(Excerpt)

# Most unlikely personality/psychology for a classical genius?



## regenmusic (Oct 23, 2014)

What composer had or has the most unlikely personality or psychology for a classical genius?
I'm thinking perhaps Erik Satie. His place was in a shambles after he died. He didn't seem
to take a part of himself seriously, or didn't have the money for a housekeeper. 

I'm curious what composers seemed to be the most unlikely candidates for composing great music.


----------



## Weston (Jul 11, 2008)

Haydn. He was uncommonly easy going from what we hear.


----------



## Dim7 (Apr 24, 2009)

Amadeus.........................


----------



## joen_cph (Jan 17, 2010)

Would have to think quite hard of a composer whose music differs from the established picture of his personality; 
in a way, *Satie*´s small-scale works seem quite consistent with his life being that of an increasingly ironic _flaneur_; 
but, speaking in these overall terms, *Bruckner*´s timid, unarticulated (and, it seems, quite dull) personality is usually seen as a big contrast to the expressive magnictude and cosmic cataclysms of his music.


----------



## violadude (May 2, 2011)

The picture of the "crazy genius" composer who is mentally unstable and misunderstood but is a poetic and artful soul deep inside is a Romantic Era stereotype. There is no "standard personality type" for a composer.


----------



## regenmusic (Oct 23, 2014)

violadude said:


> The picture of the "crazy genius" composer who is mentally unstable and misunderstood but is a poetic and artful soul deep inside is a Romantic Era stereotype. There is no "standard personality type" for a composer.


I know that but there is a certain professionalism associated with genius composers, or a certain
type of biography, a certain type of aptitude in early life. I realize many go against the grain of this,
and so I'd like to do more research into them. I believe Delius is a composer that took some time
to settle into being serious about it.


----------



## Dim7 (Apr 24, 2009)

(End Excerpt)
(Supplied data)

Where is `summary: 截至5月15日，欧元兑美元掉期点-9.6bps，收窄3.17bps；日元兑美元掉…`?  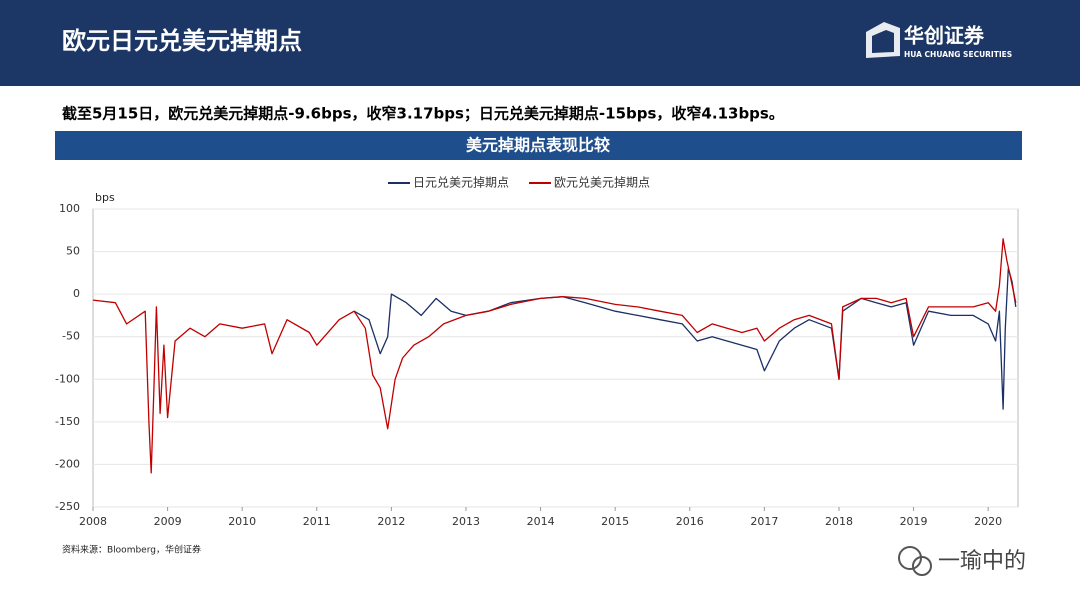
summary: 截至5月15日，欧元兑美元掉期点-9.6bps，收窄3.17bps；日元兑美元掉… is located at coordinates (423, 114).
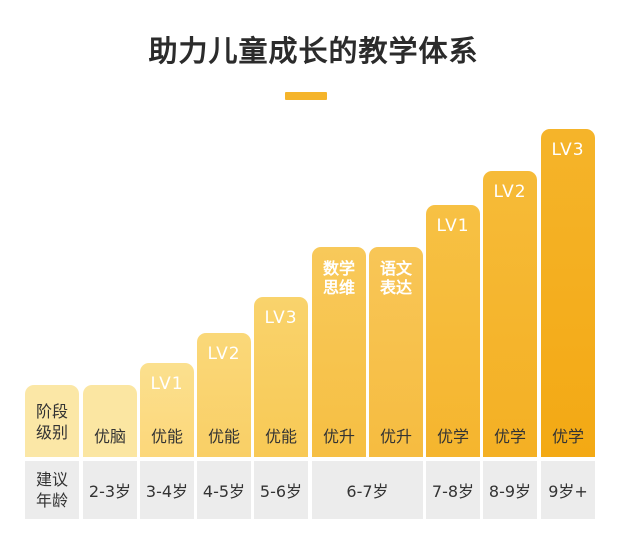 The width and height of the screenshot is (627, 553). I want to click on age-cell: 2-3岁, so click(110, 490).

(End Supplied data)

### Work request:
Extend the forum thread about composers with unlikely personalities, picking up from the point where it stops.

### Final answer:
violadude said:


> The picture of the "crazy genius" composer who is mentally unstable and misunderstood but is a poetic and artful soul deep inside is a Romantic Era stereotype. There is no "standard personality type" for a composer.


But what a wonderful stereotype! Let's pretend it's true.


----------



## Ingélou (Feb 10, 2013)

Lully was a greedy, sensual, treacherous entrepreneur - but wrote delightful ballet music, delicate classical operas and powerful church music.


----------



## Ukko (Jun 4, 2010)

I'll go with St. Saens. He was remarkably tight-*****.


----------



## HaydnBearstheClock (Jul 6, 2013)

Haydn and Bruckner sort of 'stick out', hehe. Not infuriated geniuses, calm geniuses .


----------



## GhenghisKhan (Dec 25, 2014)

According to Wikipedia, Shochtakovich was said to be diffident. 

albeit given the circumstances and his on-and-off relation with the CCCP, it is understandable.


----------



## Woodduck (Mar 17, 2014)

Charles Ives sold insurance. 

But maybe that just means he was an unlikely personality type for an insurance salesman.


----------



## ArtMusic (Jan 5, 2013)

Schoenberg, he was too regimental, superstitious. Genius minds are the most free minds.


----------



## KenOC (Mar 7, 2011)

Ives was more than an insurance salesman. He pretty much invented the science of using insurance as a tool in estate planning, or so 'tis said.

"During his career as an insurance executive and actuary, Ives devised creative ways to structure life-insurance packages for people of means, which laid the foundation of the modern practice of estate planning. His 'Life Insurance with Relation to Inheritance Tax,' published in 1918, was well received. As a result of this he achieved considerable fame in the insurance industry of his time, with many of his business peers surprised to learn that he was also a composer. In his spare time he composed music..."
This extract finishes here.